To many, it may seem like there are no answers, and that amidst managing new households, earning lower income, and trying not to get sick, we really cannot believe or trust anything we hear or see.
The research community is critical in helping to calm these concerns. And yet the researchers are living through the pandemic as well, facing their own challenges, and may be reasonably hesitant to engage.
Here are three ideas that may help make engagement easier.
1. Keep your own door open
Sometimes scholars do not engage with the broader community because they do not know what they could add to situations that are already fraught. When we think, “They do not need to hear from me”, we tend to stay quiet, so as not to draw attention to us that could be directed elsewhere.
In effect, we are shutting the door on the opportunity to engage with the broader community. And no one will come through a door that is shut.
Instead, think about keeping that door to engagement open. One way to do this is to submit evidence to Government or Parliament. A quick glance at Parliament’s Inquiries shows requests to hear about COVID-19 with respect to areas as diverse as constitutional law, homelessness, the Welsh economy, international trade, the charity sector, and the judicial system, to name only a few.
Lists like these spell out what policy makers are actively trying to learn. They offer us time to think about, prepare, and submit evidence on our own timelines and terms.
They represent Parliament keeping the door to engagement open. And when we submit evidence, it is like walking through the door to what could be a long and productive collaboration.
2. Information, not answers
Another reason scholars may be hesitant to engage with policy makers is because of a concern that our participation could be misinterpreted, misrepresented, or cited as grounds for poor decision making. We do not want to contribute to a bad policy outcome.
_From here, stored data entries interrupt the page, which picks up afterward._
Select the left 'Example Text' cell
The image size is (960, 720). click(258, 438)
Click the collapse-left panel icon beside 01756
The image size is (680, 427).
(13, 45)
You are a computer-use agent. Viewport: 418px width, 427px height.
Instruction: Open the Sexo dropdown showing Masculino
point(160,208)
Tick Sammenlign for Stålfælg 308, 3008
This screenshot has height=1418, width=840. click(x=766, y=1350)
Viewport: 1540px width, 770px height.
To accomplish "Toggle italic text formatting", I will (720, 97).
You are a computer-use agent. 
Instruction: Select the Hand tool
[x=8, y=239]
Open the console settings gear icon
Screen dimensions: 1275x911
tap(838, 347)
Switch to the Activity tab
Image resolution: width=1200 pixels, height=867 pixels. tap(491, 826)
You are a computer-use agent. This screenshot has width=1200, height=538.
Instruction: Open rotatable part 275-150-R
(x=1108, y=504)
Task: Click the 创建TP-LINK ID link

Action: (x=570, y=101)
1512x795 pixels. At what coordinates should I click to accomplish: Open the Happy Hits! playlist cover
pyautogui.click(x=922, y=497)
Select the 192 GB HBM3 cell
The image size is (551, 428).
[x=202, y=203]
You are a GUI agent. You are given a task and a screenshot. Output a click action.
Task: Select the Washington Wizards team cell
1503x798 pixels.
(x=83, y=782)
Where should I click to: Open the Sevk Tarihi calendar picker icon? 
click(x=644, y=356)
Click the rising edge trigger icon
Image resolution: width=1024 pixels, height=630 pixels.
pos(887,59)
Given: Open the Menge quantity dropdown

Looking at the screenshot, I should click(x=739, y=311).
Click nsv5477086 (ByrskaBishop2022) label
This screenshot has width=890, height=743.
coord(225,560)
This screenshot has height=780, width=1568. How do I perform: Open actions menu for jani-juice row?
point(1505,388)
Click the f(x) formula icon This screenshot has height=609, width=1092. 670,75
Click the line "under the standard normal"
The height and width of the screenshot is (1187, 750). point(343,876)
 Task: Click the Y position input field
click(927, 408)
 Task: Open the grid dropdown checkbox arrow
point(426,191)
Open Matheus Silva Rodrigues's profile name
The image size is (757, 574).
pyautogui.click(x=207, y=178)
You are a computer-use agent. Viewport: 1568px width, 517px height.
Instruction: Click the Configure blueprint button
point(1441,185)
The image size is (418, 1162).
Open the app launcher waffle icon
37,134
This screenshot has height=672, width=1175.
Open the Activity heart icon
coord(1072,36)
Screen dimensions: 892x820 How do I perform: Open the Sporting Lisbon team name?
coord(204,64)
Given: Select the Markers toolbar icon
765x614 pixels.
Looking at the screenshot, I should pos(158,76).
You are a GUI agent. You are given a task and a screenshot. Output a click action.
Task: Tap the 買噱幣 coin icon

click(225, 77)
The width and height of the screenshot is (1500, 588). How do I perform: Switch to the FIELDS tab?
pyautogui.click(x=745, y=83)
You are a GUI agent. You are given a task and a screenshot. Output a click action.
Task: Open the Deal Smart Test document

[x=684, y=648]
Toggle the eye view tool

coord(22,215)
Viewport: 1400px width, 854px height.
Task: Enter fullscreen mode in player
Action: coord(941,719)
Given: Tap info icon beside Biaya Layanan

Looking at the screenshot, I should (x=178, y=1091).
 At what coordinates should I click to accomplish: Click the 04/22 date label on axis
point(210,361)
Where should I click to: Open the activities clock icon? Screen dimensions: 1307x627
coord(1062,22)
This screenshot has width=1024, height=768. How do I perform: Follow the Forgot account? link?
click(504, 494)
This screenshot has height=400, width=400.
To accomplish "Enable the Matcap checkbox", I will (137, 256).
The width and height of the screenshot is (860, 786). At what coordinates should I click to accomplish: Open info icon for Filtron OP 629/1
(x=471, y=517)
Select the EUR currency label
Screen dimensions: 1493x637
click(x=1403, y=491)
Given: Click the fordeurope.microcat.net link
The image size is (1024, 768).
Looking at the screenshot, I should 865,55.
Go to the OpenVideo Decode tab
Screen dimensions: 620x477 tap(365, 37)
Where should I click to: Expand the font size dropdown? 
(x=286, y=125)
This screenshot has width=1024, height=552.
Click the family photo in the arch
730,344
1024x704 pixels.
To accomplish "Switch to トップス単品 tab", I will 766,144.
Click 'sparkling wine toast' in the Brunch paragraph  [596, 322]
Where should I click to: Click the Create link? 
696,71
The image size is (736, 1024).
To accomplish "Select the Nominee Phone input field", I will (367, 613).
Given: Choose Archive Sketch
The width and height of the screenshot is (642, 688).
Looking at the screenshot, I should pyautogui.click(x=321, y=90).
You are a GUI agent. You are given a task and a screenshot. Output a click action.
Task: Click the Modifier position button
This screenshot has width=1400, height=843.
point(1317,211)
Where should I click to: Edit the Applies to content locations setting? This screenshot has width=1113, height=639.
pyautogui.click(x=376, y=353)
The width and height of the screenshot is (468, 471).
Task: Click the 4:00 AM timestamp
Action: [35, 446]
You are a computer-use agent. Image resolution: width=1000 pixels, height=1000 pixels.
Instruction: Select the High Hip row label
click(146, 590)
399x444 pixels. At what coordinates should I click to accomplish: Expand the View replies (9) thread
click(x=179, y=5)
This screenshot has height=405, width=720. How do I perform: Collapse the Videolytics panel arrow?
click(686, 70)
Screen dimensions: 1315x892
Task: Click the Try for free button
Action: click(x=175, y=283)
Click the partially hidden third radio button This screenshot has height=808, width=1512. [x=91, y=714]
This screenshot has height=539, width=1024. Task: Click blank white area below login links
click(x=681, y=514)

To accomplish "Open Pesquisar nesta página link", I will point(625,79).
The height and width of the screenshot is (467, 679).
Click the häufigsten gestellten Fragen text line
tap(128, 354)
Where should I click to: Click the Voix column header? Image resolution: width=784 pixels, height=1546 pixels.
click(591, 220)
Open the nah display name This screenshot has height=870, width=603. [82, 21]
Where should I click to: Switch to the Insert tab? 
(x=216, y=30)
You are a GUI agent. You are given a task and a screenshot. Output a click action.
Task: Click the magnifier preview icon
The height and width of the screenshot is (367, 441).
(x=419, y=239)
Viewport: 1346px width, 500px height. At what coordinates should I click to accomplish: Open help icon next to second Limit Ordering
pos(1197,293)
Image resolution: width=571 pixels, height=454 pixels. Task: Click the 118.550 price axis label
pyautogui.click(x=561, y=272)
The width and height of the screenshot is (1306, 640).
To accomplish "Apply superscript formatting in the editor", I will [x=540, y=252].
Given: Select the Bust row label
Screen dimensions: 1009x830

In this respect, it is key to remember that we are supplying information, rather than answers. Part of keeping your door open is giving people information and helping them interpret it; what they do with that information is their responsibility.
In other words, policy makers are not asking us to make their decisions for them – they are asking for information so they can make their decisions better. And information is our stock-in-trade, so we are well-qualified to provide it.
3. Reach out to others
It is easy to convince ourselves that our own expertise would not be useful, that we do not have anything to offer, especially in the midst of navigating our own challenges. And sometimes that may be true – an expert in 18th-Century Eastern European religion may not have insights to offer about viral loads.
But even if a request does not fall within our expertise, we do have something to offer – we have years of training, experience, and connections to other experts.
For example, the Disaster and Emergency Research Network is full of scholars from around the world who study disasters within disciplines ranging from virology, transportation engineering, and political science to psychology, art history, and film studies. If you do not have information to answer an inquiry, alert your network to the need, because someone there may be able to help.
There may have never been a time more critical for engagement between researchers, policy makers, and everyday citizens. Public officials are overwhelmed with managing and planning for a new economic and social order, and have very little time to spend researching what actions might be best. It is up to the research community to supply high-quality information and guidance that will help them make evidence-based decisions for the good of the people they represent.
Dr. Gina Yannitell Reinhardt is a Reader in the Department of Government at the University of Essex, where she leads multiple research teams studying the resilience of vulnerable people, political trust, and disaster management.